Fill in missing contextvars/asyncio task support

With normal synchronous code you can use `contextvars.Context.run()` to change what context code is executing within. However, there is no analagous concept for asyncio code. I'm proposing something similar, for example: coro = foo() my_context = convextvars.Context() await asyncio.run_in_context(coro) Currently the workaround is to run the coroutine on a separate task. coro = foo() my_context = convextvars.Context() await my_context.run(asycnio.create_task, coro) However this is not exactlly the same as the task will inherit a copy of my_context rather than running directly on my_context. Additionally (obviously) it will also be running in a separate task. Similarly it would be nice if create_task and the Task constructor could take an optional context kwarg to use as the task context rather than the default of copying the calling context. Pull request with sample implementation (although I think missing the change to create_task): https://github.com/python/cpython/pull/26664

However this is not exactlly the same as the task will inherit a copy of my_context rather than running directly on my_context.

** DATA **
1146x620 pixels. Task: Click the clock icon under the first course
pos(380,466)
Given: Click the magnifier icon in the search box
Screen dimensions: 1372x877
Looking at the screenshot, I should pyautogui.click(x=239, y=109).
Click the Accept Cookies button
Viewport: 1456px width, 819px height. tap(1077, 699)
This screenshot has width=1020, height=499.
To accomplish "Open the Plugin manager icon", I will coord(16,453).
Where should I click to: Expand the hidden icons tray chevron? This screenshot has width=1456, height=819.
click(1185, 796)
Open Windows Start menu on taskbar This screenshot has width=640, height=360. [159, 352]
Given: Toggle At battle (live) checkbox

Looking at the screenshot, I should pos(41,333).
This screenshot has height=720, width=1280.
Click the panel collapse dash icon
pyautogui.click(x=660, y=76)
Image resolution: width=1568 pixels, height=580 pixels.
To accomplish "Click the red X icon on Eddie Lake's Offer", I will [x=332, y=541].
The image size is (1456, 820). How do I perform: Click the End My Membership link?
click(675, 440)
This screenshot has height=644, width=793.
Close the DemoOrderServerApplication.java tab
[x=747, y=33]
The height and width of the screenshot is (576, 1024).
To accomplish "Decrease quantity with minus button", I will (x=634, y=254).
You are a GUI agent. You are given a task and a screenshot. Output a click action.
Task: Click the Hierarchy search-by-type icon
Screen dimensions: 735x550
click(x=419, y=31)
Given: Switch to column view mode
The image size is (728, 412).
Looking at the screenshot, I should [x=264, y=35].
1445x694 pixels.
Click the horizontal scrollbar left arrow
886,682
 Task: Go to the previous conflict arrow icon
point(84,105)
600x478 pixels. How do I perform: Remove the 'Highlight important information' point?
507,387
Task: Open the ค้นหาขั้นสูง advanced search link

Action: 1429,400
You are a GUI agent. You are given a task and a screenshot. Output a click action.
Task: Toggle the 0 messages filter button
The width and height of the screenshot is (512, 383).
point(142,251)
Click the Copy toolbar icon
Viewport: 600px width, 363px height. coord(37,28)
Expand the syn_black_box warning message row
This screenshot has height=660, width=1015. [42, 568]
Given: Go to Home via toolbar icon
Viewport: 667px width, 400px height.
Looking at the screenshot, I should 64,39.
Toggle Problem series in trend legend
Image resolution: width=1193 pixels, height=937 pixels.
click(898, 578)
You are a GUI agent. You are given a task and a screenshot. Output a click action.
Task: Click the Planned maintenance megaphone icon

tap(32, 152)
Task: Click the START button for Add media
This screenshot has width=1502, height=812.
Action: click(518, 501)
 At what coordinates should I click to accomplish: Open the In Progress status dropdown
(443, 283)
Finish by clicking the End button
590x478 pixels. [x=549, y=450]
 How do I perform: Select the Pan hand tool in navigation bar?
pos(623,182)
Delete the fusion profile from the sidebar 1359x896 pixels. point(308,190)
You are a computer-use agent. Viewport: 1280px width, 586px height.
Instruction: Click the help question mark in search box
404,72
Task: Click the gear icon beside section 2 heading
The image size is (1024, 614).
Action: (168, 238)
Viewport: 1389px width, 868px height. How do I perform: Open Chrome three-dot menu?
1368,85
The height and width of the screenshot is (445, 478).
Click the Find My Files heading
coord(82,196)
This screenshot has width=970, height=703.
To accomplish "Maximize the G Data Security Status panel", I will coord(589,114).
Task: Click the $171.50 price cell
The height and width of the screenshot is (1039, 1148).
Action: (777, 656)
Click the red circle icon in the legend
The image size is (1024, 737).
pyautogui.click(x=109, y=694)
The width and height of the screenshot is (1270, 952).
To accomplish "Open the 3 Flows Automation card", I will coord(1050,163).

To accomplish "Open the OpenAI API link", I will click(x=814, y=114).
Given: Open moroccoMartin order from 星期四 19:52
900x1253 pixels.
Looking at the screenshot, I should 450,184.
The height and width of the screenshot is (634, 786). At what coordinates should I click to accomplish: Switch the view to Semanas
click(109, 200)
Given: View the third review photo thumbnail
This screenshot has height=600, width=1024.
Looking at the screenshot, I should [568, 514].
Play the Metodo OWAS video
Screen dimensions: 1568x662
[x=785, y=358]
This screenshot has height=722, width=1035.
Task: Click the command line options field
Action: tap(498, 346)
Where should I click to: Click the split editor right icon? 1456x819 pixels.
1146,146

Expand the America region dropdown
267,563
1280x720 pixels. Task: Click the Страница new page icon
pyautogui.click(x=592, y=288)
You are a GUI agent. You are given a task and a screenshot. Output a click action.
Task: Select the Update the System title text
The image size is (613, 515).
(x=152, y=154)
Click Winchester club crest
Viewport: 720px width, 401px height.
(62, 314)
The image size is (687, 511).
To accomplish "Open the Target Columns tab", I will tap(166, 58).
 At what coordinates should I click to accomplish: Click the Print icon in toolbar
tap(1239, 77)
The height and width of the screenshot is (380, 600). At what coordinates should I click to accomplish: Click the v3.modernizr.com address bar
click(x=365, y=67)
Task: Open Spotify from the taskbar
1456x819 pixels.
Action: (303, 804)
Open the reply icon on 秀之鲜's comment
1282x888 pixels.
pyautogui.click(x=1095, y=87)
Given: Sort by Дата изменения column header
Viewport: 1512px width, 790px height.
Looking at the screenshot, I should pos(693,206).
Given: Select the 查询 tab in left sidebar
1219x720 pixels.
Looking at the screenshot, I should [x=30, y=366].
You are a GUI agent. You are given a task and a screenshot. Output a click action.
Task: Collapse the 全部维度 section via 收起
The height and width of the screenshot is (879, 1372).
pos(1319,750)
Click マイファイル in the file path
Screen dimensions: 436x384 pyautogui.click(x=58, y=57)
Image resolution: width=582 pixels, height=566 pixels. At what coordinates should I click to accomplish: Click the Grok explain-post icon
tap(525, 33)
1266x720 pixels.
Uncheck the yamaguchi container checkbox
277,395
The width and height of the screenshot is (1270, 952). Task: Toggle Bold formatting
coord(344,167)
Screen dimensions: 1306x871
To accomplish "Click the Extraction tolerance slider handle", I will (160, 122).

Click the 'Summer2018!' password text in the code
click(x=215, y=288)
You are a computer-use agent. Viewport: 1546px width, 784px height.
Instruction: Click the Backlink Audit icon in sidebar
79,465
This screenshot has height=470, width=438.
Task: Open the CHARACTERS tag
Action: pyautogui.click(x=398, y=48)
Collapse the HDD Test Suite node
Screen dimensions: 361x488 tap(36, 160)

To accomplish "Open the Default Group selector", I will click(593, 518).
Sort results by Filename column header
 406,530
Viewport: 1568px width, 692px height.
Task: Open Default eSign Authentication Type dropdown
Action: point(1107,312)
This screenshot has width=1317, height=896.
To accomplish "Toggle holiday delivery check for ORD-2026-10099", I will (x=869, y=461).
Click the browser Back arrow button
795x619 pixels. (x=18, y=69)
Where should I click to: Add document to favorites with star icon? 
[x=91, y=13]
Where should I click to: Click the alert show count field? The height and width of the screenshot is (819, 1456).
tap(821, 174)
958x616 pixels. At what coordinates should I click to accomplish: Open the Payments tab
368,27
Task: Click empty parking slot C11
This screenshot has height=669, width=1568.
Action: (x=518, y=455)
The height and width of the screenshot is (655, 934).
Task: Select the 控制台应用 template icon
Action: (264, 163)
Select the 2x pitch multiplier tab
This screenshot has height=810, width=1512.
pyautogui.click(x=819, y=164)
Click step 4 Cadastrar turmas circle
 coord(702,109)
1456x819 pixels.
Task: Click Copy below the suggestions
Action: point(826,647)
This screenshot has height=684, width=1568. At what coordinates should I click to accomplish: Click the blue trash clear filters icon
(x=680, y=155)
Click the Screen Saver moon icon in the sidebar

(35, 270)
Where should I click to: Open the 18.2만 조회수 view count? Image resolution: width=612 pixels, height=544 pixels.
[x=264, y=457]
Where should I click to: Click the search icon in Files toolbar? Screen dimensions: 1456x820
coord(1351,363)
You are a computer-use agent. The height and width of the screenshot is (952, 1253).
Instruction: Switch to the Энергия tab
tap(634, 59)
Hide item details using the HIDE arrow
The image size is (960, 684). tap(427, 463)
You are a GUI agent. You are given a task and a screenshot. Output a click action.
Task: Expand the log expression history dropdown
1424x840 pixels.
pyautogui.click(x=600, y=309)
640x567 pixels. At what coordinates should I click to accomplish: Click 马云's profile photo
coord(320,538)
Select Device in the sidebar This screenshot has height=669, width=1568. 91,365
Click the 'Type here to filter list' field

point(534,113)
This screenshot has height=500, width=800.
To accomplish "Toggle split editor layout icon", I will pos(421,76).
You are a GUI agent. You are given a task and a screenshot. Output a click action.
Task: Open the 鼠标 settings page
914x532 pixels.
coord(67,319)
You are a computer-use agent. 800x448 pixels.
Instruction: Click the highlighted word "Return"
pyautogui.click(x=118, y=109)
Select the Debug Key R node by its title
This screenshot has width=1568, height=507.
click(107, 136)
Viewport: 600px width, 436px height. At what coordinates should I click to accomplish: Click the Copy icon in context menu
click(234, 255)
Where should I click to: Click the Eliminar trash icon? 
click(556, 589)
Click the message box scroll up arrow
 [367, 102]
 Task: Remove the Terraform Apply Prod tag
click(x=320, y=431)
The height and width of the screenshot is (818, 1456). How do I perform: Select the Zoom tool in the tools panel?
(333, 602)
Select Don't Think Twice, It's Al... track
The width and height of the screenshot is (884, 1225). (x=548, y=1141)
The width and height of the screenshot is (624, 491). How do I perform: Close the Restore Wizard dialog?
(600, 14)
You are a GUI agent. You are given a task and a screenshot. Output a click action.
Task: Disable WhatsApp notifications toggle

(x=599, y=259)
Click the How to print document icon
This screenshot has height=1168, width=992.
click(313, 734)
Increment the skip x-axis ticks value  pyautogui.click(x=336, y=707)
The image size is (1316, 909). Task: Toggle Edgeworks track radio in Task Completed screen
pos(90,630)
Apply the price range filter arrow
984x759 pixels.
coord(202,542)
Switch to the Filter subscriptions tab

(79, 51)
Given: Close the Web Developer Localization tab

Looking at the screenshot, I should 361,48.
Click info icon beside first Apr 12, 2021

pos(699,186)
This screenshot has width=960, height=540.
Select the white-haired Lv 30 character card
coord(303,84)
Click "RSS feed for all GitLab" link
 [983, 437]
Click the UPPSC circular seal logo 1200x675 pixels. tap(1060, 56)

** THE EXERCISE **
In the text above on asyncio context support, what does the writer suggest that create_task and the Task constructor could optionally take?

** RESPONSE FOR THIS EXERCISE **
An optional context keyword argument, used as the task's context instead of copying the calling context.